– Силгизы убили твою семью, Нора, так ведь? Я силгизка. Ты хочешь убить меня?
Она ахнула и покачала головой.
– Нет, конечно нет, султанша. Я бы никогда не причинила тебе вреда.
– Почему?
– Я не виню тебя за то, что случилось.
– Может, и винишь. Откуда мне знать?
Ее глаза увлажнились. Руки задрожали.
– Нет. Ни в чем не виню. – Голос треснул, как разбитая ваза. – Никогда не стала бы.
Бедняжка. У нее на глазах какие-то силгизские выродки убили деда и сестру. Даже угрожали насилием, а другую сестру продали за несколько ковров. Вероятно, в мыслях она и днем и ночью переживает этот момент. И, конечно, боится меня, как любого, кто способен приставить клинок к ее горлу.
Нора всхлипнула, и Селена ласково положила руку ей на плечо.
– Ничего. Сира не похожа на тех, кто тебя обидел.
– Пойду спать.
Я встала и в последний раз посмотрела на город. Но там, вдалеке, было что-то не так.
Солнце часто заслоняли песчаные бури и пыль, и тогда город освещался красноватым сиянием. Но сейчас закат был необычайно красным. Я могла поклясться, что вижу вдалеке облако, ярко-красное, каких никогда не встречала.
Может, это предвестник кровавой чумы? Может быть, она уже расползлась из зияющей раны, которую я наколдовала в пустыне? И идет к нам сюда? Может быть, поэтому мне почудилась в вине кровь?
Слишком многое надо было обдумать. Я оставила Селену и Нору на балконе и пошла в постель с простынями из абистранского шелка.
Осторожный стук в дверь разбудил меня в самый неподходящий момент.
– Сын совы, – отозвалась я. – Ты уже потревожил мой сон, так что можешь войти.
Одетый в слишком тесную ночную рубаху Пашанг шагнул внутрь.
– Ты должна пойти в тронный зал.
Я нечасто видела у него такое лицо – застывшее в напряженном ожидании, с закушенными губами.
– Зачем?
– Одевайся и иди в тронный зал. Этого словами не передать.

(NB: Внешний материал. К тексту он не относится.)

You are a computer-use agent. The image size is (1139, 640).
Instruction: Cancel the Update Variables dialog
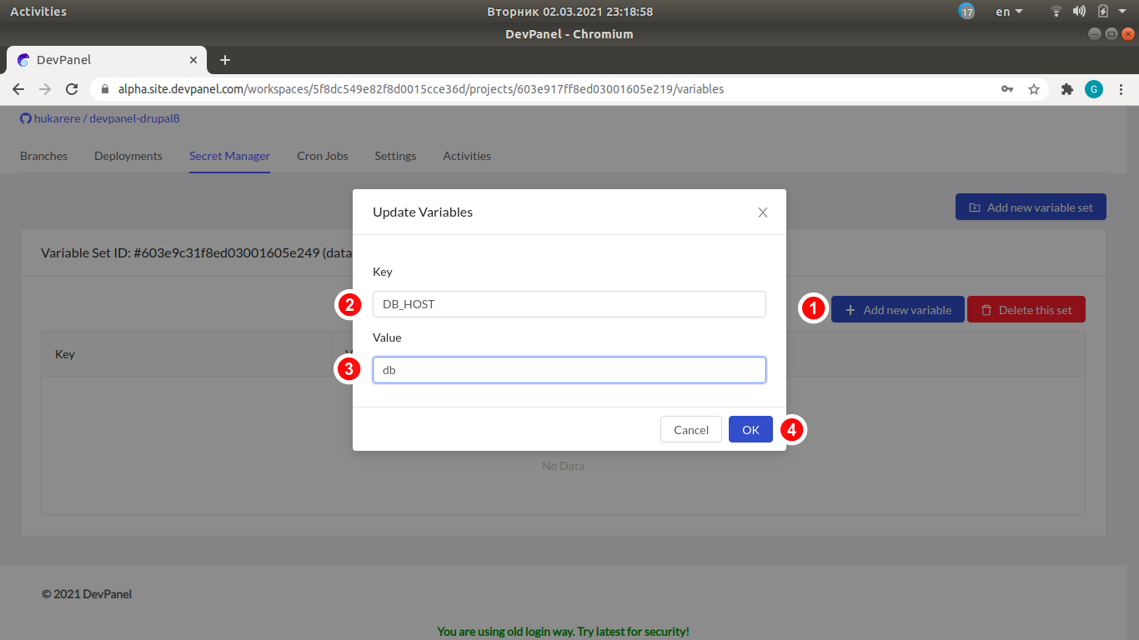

– А я так спокойно спала. – Я потерла вспотевший затылок и встала. – Только это меня и радует в последнее время.
Я надела подобающее платье лазурного цвета, с рубинами у ворота. Расчесала волосы, хотя, чтобы распутать кудри, пришлось потрудиться. А потом направилась в тронный зал под прохладным ветерком, проникавшим через стропила. Он шептал о снеге в пустыне, что придет всего через несколько лун.
В тронном зале стояли силгизские воины в традиционной кожаной одежде и шапках с перьями. Слезы навернулись мне на глаза, прежде чем я сообразила, что вижу. Словно что-то в самой глубине души среагировало быстрее, чем мозг.
От помоста с золотой оттоманкой на меня смотрела худая женщина с крупным носом, как у меня, и каштановыми волосами Джихана. Я могла лишь зарыдать, приблизившись к ней, и не знала, от боли или от счастья – меня переполняло и то и другое.
– Матушка? – сказала я, словно не была уверена до конца.
– Сира.
То, как она произнесла мое имя… лишь теперь я почувствовала, что это реально. Моя мать больше не на пороге смерти.
– Мне хотелось приехать и увидеть тебя. – По мне будто прошелся слон. – Я молилась день и ночь, чтобы ты поправилась.
Нет, на самом деле я не молилась. Надежда давно меня покинула. А учитывая то, как со мной обошлась судьба, молиться о здоровье матери казалось бессмысленным.
– Я была готова вернуться к Лат, узнав, что гулямы сделали с моим сыном. С Джиханом, – с нежностью произнесла мать. – Но, уже умирая, услыхала, что ты за него отомстила. Это вырвало меня из лап смерти. И я слышала, что ты сделала для силгизов, для Потомков, которых мы почитаем. Клянусь Лат, рассказы о твоих деяниях возвратили меня к жизни.
Мать обняла меня. Ее сила, ее тепло охватили мои мышцы и проникли до самых костей. Это все слишком хорошо, чтобы быть правдой, и я боялась, что она испарится, как слезы в жаре пустыни.